Situation :
- 1913 : 33 ans. Publie son premier
recueil, Alcools, qui évoque les Paradis Artificiels
de Baudelaire.
- Il fréquente beaucoup les peintres
modernes et se passionne pour l'évolution de l'art.
- Zone = zona, ceinture en grec, représente
la boucle entre le matin (début du poème) et le matin
du lendemain (fin du poème), Ou zone frontière entre le
monde ancien et le monde moderne.
- Dans ce poème, Apollinaire s'adresse à lui-même, mais avant les progrès techniques.
Texte étudié :
A la fin tu es las de ce monde ancien
Bergère ô tour Eiffel le troupeau des ponts bêle ce matin
Tu en as assez de vivre dans l'antiquité grecque et romaine
Ici même les automobiles ont l'air d'être anciennes
La religion seule est restée toute neuve la religion
Est restée simple comme les hangars de Port-Aviation
Seul en Europe tu n'es pas antique ô Christianisme
L'Européen le plus moderne c'est vous Pape Pie X
Et toi que les fenêtres observent la honte te retient
D'entrer dans une église et de t'y confesser ce matin
Tu lis les prospectus les catalogues les affiches qui chantent tout haut
Voilà la poésie ce matin et pour la prose il y a les journaux
Il y a les livraisons à 25 centimes pleines d'aventure policières
Portraits des grands hommes et mille titres divers
J'ai vu ce matin une jolie rue dont j'ai oublié le nom
Neuve et propre du soleil elle était le clairon
Les directeurs les ouvriers et les belles sténo-dactylographes
Du lundi matin au samedi soir quatre fois par jour y passent
Le matin par trois fois la sirène y gémit
Une cloche rageuse y aboie vers midi
Les inscriptions des enseignes et des murailles
Les plaques les avis à la façon des perroquets criaillent
J'aime la grâce de cette rue industrielle
Située à Paris entre la rue Aumont-Thieville et l'avenue des Ternes
Guillaume Apollinaire, Alcools
Analyse :
I - Toutes les formes nouvelles du monde moderne doivent servir d'inspiration à l'artiste
A. Rejet du patrimoine classique.
- L'Europe est vieille, il faut la rajeunir
par un intérêt artistique pour les fruits de la technique.
- Il faut abandonner la règle classique des latins ou des grecs
B. Le catholicisme, trait d'union entre le passé et l'avenir.
- Cette religion est postérieure au
monde latin grec, marquant donc une rupture avec l'Antiquité
(v.1-3-7).
- Mais le choix de Pie X est inattendu, car il condamna le mouvement moderniste, mais c'était le pape de l'époque, et représentait donc la religion catholique.
C. Toutes les formes du modernisme sont sources d'inspiration.
- Dans l'écriture de son poème,
Apollinaire se sert d'exemple modernes afin d'illustrer ses propos
: la Tour Eiffel, l'aviation, toutes les expressions de la publicité,
la sténographie et l'industrie.
- Ici, Apollinaire est précurseur
des surréalistes qui penseront comme lui : que les moindres
prétextes, le moindre objet nouveau et moderne peut réveiller
l'artiste par une sensation vive.
II - Ce poème lui-même offre l'exemple de ce que l'auteur préconise
A. Des images inspirées par la modernité.
- v. 2 : de Bergère à Tour
Eiffel
de Troupeaux à Ponts
Souhait : de Monde moderne à Source de poésie, par le biais de métaphores comme celles-ci.
- Correspondance des sens : v. 15-16
: une rue neuve et propre, du monde moderne donc.
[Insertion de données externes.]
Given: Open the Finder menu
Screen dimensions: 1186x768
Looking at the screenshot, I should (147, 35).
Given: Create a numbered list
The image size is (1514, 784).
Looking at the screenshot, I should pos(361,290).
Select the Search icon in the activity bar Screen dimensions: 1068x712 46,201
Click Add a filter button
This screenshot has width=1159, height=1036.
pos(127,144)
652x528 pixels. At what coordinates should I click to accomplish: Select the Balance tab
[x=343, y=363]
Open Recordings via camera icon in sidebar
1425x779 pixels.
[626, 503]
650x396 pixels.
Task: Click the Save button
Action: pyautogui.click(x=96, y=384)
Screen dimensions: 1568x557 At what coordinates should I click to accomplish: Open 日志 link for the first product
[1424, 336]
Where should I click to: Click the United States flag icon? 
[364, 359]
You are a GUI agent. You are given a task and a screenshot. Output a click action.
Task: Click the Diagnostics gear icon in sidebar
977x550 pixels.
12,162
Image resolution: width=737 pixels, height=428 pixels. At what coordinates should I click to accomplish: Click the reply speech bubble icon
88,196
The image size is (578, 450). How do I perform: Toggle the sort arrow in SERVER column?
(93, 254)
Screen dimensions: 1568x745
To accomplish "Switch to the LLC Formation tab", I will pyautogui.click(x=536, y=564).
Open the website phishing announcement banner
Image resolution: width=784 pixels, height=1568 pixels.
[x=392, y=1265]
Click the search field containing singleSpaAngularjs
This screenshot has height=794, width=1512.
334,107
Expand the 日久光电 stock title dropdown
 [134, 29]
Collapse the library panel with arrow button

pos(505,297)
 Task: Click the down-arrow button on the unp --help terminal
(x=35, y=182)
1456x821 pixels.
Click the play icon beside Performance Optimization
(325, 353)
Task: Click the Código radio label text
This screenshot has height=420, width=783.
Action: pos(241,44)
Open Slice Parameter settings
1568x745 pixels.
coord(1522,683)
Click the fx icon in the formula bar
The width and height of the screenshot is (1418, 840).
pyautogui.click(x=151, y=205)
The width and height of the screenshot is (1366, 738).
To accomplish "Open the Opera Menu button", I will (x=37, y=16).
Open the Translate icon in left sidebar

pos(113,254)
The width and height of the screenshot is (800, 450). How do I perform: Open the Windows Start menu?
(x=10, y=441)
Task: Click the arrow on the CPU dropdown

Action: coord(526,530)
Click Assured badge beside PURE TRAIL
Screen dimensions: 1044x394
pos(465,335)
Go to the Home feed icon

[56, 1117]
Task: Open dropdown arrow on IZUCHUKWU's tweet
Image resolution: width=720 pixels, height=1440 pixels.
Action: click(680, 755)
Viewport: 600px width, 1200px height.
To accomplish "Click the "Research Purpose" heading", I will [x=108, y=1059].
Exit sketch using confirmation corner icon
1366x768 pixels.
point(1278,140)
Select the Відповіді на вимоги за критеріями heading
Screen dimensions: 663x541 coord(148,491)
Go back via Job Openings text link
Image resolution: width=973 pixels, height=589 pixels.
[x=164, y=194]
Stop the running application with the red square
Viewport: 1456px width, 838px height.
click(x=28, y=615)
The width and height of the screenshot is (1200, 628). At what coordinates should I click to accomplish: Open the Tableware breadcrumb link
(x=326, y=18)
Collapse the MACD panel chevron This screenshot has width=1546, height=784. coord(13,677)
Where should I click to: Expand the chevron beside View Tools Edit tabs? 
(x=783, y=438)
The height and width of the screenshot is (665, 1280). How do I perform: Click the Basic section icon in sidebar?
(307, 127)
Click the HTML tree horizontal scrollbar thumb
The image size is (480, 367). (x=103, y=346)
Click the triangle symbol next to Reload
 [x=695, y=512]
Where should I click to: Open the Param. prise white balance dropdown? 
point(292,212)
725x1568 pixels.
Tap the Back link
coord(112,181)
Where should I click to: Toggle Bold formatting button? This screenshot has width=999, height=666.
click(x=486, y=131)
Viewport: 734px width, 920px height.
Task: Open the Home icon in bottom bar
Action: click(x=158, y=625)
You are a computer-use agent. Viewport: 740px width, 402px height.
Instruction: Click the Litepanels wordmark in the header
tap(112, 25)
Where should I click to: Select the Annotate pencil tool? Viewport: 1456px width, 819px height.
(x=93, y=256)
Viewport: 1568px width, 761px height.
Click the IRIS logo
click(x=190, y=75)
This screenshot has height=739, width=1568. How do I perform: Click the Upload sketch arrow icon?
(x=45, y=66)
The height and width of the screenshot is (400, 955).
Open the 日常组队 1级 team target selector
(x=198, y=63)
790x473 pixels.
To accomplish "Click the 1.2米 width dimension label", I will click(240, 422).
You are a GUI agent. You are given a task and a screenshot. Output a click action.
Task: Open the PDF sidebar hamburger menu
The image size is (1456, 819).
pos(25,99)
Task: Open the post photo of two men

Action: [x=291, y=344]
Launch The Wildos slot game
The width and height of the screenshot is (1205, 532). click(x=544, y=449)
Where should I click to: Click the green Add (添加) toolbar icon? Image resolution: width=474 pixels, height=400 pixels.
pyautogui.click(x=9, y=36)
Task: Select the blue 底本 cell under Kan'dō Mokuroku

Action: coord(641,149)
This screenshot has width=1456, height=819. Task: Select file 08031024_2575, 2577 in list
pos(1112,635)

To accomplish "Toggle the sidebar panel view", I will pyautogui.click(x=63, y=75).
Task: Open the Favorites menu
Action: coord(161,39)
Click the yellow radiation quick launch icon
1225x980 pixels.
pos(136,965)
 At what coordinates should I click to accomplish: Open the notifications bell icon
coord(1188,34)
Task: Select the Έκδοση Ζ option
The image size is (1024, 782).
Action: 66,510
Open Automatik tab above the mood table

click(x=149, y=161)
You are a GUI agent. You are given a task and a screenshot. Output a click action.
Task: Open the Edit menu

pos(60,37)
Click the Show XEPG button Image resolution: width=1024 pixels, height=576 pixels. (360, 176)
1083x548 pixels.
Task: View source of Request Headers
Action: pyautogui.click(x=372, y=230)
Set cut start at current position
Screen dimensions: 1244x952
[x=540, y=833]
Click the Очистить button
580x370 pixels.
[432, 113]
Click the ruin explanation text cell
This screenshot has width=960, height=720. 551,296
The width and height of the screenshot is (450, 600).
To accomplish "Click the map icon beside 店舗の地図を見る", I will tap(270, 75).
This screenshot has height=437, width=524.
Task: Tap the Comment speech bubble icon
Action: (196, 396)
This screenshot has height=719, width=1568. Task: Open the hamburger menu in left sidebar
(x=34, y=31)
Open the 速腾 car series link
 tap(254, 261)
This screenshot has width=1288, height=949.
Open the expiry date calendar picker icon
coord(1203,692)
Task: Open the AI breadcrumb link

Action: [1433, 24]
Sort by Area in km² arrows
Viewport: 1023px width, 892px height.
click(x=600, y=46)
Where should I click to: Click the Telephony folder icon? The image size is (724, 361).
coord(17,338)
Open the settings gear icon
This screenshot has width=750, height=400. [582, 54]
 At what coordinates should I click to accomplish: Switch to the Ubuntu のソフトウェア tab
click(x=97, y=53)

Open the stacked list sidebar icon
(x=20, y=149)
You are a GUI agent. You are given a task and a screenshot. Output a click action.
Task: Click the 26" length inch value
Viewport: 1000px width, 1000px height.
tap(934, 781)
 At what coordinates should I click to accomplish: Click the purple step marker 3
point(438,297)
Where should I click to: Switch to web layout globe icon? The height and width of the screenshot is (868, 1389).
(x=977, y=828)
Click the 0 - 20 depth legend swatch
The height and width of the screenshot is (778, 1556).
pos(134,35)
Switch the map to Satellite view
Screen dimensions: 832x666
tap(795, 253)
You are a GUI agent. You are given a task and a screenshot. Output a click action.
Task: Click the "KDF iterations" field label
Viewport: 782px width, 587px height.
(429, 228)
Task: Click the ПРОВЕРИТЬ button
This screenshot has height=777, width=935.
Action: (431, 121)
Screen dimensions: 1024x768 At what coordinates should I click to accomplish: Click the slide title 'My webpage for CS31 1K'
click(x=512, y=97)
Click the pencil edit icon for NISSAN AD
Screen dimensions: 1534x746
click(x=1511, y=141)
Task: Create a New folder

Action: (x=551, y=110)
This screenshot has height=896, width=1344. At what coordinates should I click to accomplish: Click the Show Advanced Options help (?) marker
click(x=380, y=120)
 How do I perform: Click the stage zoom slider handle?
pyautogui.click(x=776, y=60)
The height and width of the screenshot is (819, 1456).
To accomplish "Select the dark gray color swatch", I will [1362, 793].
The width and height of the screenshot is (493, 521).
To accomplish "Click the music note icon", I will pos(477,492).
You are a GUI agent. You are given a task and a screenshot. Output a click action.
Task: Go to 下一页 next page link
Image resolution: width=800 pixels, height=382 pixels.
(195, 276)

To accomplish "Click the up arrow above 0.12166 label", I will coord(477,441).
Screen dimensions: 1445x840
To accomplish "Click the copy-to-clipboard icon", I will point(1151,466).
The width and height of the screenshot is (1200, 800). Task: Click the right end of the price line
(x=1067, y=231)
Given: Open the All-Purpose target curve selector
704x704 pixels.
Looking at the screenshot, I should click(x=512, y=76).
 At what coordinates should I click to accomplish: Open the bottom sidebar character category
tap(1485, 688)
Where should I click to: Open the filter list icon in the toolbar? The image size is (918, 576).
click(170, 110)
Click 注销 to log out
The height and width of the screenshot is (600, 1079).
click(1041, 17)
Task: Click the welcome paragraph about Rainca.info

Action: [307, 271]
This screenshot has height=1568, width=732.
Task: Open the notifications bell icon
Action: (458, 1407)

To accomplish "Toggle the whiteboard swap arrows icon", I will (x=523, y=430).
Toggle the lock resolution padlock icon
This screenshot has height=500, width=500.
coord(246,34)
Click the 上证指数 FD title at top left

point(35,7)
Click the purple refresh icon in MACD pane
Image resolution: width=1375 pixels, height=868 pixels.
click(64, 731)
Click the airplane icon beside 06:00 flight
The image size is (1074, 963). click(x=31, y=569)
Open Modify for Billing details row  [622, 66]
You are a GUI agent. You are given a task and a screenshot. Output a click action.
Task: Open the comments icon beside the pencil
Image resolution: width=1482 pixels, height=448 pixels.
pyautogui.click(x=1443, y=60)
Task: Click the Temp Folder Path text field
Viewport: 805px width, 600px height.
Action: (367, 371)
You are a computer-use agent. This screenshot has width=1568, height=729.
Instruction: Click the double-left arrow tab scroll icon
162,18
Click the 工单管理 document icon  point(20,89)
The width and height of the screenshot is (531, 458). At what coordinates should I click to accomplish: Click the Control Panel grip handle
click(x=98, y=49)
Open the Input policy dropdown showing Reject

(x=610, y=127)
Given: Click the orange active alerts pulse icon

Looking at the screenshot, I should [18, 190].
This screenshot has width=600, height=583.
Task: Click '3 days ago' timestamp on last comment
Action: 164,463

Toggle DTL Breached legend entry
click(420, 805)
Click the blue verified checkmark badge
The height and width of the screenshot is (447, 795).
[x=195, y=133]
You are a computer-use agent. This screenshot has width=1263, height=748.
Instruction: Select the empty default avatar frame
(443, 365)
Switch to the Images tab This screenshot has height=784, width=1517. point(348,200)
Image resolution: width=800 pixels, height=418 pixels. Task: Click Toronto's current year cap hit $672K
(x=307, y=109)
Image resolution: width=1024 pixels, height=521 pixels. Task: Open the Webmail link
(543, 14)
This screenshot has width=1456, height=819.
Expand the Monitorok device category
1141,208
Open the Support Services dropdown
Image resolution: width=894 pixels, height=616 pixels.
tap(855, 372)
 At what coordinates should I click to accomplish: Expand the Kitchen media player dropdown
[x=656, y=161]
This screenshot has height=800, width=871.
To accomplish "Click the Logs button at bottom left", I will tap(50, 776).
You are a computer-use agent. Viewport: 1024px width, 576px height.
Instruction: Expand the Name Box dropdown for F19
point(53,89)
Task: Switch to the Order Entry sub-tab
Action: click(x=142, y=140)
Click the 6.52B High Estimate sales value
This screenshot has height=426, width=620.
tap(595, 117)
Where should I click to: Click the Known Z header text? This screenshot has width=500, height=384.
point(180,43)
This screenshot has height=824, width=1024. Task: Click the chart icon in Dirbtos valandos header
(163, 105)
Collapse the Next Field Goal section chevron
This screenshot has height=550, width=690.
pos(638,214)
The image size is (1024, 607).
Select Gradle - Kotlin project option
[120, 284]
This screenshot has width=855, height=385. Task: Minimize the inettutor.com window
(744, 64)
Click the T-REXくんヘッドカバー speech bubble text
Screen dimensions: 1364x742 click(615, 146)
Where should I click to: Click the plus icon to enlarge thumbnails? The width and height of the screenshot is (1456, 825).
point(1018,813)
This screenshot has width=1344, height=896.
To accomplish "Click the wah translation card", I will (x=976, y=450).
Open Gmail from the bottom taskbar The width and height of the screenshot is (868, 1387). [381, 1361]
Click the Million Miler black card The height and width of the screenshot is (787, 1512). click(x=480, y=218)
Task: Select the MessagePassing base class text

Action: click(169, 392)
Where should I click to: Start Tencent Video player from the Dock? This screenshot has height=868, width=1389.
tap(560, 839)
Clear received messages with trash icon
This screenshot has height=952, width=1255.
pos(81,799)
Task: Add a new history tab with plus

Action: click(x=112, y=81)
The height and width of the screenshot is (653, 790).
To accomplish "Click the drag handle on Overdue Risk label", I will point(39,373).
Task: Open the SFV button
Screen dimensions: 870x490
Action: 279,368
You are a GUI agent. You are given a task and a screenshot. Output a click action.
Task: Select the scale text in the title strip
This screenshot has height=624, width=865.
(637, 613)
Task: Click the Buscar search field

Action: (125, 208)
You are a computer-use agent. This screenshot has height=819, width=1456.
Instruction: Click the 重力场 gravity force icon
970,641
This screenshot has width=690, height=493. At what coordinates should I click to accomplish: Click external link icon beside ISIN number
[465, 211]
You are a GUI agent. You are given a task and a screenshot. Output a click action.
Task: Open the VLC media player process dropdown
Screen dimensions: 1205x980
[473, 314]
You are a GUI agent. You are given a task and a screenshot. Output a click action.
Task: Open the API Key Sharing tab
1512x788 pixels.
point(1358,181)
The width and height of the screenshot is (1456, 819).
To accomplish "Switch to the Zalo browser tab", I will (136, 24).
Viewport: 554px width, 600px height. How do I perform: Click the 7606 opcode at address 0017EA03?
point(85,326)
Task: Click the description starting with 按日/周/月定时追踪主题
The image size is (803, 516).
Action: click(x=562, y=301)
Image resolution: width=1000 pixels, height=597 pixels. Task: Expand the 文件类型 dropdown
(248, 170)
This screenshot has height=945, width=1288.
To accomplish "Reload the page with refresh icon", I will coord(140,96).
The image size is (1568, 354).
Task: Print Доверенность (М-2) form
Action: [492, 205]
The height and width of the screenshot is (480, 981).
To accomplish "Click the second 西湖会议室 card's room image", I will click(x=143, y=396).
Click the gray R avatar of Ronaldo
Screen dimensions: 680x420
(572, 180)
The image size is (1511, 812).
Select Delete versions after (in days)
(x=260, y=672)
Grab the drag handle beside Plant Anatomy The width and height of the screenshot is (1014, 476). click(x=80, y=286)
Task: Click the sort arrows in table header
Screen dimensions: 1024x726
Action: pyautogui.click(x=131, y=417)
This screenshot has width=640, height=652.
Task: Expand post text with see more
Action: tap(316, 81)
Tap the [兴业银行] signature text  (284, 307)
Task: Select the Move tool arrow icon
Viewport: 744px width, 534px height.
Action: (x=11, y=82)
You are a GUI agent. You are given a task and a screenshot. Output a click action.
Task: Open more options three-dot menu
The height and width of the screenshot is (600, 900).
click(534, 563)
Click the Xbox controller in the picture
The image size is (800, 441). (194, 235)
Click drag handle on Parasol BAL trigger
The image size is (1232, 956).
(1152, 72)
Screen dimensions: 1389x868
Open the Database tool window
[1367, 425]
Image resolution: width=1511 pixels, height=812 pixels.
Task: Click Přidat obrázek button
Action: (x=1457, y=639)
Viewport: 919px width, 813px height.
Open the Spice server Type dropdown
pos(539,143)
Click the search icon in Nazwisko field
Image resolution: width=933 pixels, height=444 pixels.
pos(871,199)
Correspondance
entre la vue (soleil) et l'ouïe (clairon).
v. 21-22 : publicité, sensation visuelle = sensation auditive (criaillent).
B. Réalisme du vocabulaire.
- Expressions orales (v.3, en
avoir assez, v.4, en avoir l'air)
- Apostrophes (v.2-7-8)
- Confidences, sous forme de tutoiements
à lui-même (v.9 à 11)
- Références à des noms propres
C.
Technique très libre de versification.
- Il part de l'alexandrin classique (pour
exprimer la tradition), et il allonge ce vers jusqu'à tendre
vers la prose, quitte à revenir parfois à l'alexandrin (v.19-20).
- Sous l'influence de Verlaine, la rime
est très assourdie ou même absente, volontairement
pauvre, afin de donner une dimension plus poétique au texte.
- Apollinaire à été l'innovateur en matière de suppression de la ponctuation : il voulait que le lecteur puisse choisir le rythme à sa convenance.
Conclusion :
- Au XVIIIe siècle déjà, le poète Chenier avait voulu considérer toute modernité comme inspiratrice. Apollinaire reprend la même perspective dans ce poème.